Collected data
=-=-=
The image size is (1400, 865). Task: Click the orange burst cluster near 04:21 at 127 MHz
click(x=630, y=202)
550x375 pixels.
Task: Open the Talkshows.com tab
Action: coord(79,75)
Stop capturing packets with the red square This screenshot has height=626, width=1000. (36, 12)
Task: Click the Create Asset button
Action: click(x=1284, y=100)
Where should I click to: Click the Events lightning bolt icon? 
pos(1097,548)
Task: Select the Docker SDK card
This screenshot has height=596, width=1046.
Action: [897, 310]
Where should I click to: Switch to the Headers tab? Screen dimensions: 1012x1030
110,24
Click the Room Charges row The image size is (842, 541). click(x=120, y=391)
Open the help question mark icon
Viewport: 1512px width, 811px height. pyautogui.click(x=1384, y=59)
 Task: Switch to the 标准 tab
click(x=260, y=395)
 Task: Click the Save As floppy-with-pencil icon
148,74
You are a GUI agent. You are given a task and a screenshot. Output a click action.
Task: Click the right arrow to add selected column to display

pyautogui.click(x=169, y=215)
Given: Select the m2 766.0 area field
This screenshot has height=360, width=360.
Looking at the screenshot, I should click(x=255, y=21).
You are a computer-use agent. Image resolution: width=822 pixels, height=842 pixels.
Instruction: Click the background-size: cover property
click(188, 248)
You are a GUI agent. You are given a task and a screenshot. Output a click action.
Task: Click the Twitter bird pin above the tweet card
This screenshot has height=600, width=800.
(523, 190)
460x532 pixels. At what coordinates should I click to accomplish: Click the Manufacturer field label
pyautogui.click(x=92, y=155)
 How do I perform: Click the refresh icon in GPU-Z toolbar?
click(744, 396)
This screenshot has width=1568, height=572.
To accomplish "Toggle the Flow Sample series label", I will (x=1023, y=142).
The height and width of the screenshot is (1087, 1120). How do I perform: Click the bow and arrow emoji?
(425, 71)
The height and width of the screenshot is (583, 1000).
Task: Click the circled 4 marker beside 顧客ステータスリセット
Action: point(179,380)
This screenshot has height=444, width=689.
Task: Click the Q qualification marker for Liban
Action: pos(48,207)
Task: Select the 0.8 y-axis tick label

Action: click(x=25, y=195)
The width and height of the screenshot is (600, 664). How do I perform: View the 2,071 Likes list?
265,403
=-=-=
WHAT THE TASK REQUIRES
Transcribe every record above exactly.

FINAL ANSWER
The image size is (1400, 865). Task: Click the orange burst cluster near 04:21 at 127 MHz
click(x=630, y=202)
550x375 pixels.
Task: Open the Talkshows.com tab
Action: coord(79,75)
Stop capturing packets with the red square This screenshot has height=626, width=1000. (36, 12)
Task: Click the Create Asset button
Action: click(x=1284, y=100)
Where should I click to: Click the Events lightning bolt icon? 
pos(1097,548)
Task: Select the Docker SDK card
This screenshot has height=596, width=1046.
Action: [897, 310]
Where should I click to: Switch to the Headers tab? Screen dimensions: 1012x1030
110,24
Click the Room Charges row The image size is (842, 541). click(x=120, y=391)
Open the help question mark icon
Viewport: 1512px width, 811px height. pyautogui.click(x=1384, y=59)
 Task: Switch to the 标准 tab
click(x=260, y=395)
 Task: Click the Save As floppy-with-pencil icon
148,74
You are a GUI agent. You are given a task and a screenshot. Output a click action.
Task: Click the right arrow to add selected column to display

pyautogui.click(x=169, y=215)
Given: Select the m2 766.0 area field
This screenshot has height=360, width=360.
Looking at the screenshot, I should click(x=255, y=21).
You are a computer-use agent. Image resolution: width=822 pixels, height=842 pixels.
Instruction: Click the background-size: cover property
click(188, 248)
You are a GUI agent. You are given a task and a screenshot. Output a click action.
Task: Click the Twitter bird pin above the tweet card
This screenshot has height=600, width=800.
(523, 190)
460x532 pixels. At what coordinates should I click to accomplish: Click the Manufacturer field label
pyautogui.click(x=92, y=155)
 How do I perform: Click the refresh icon in GPU-Z toolbar?
click(744, 396)
This screenshot has width=1568, height=572.
To accomplish "Toggle the Flow Sample series label", I will (x=1023, y=142).
The height and width of the screenshot is (1087, 1120). How do I perform: Click the bow and arrow emoji?
(425, 71)
The height and width of the screenshot is (583, 1000).
Task: Click the circled 4 marker beside 顧客ステータスリセット
Action: point(179,380)
This screenshot has height=444, width=689.
Task: Click the Q qualification marker for Liban
Action: pos(48,207)
Task: Select the 0.8 y-axis tick label

Action: click(x=25, y=195)
The width and height of the screenshot is (600, 664). How do I perform: View the 2,071 Likes list?
265,403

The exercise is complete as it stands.